Querida Jacky, não tenho nada para acrescentar a não ser que se precisares de qualquer coisa diz. Beijo grande.
Eu conheço a tua Tatá, sempre foi simpática para mim…lembro-me de ir lá almoçar contigo e de tomarmos chá na tua casa e ela trazia as bolachas hungaras para comermos!Sei também que te custa vê-la assim, as pessoas doentes mudam muito fisicamente e parece que “desaparecem”…estás a despedir-te dela e a ficar com as boas lembranças…Bjs e força 🙂
Qd eu era pequenina,…..o meu Pai andava na guerra……numa guerra lá longe….onde os meninos eram pretos, num sítio onde eu não sabia onde ficava.
Qd o meu Pai, vinha a nossa casa, por alguns dias…..lia-me umas histórias de um livro maravilhoso do nosso João de Deus. O livro chamava-se Histórias para Crianças……o meu Pai, trazia sempre um ar cansado e tinha a pele amarela. Tinha um robe de seda com uns desenhinhos azuis e vermelhos….o robe tinha um cinto, com umas borlas de onde pendiam umas fitinhas.
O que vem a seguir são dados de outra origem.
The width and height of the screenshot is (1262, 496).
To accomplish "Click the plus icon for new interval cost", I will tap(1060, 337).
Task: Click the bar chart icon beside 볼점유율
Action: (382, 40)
Para mim, aquilo parecia-me um pincel da barba…..e enquanto ele lia eu sentada ao colo dele, ía-lhe passando a borla com as fitas pela cara, como se o estivesse a encher de sabão…..ele ria-se…..e ía fechando os olhos sonolento e cansado……e eu, criança impaciente, qd deixava de ouvir a narrativa, dizia-lhe: “Vá continue Pai, e depois?”
Devo dizer que fiquei muito contente por virem cá comentar e deixarem algumas palavras amigas. Sinto-me sempre reconfortada com estas provas de afecto. Estes dias tenho andado um pouco afastada porque tenho a minha tatá bastante doente no hospital (como podem ler neste post) e ando sem motivação nenhuma para escrever. Desculpem-me.
Um beijinho e uma óptima semana para todos!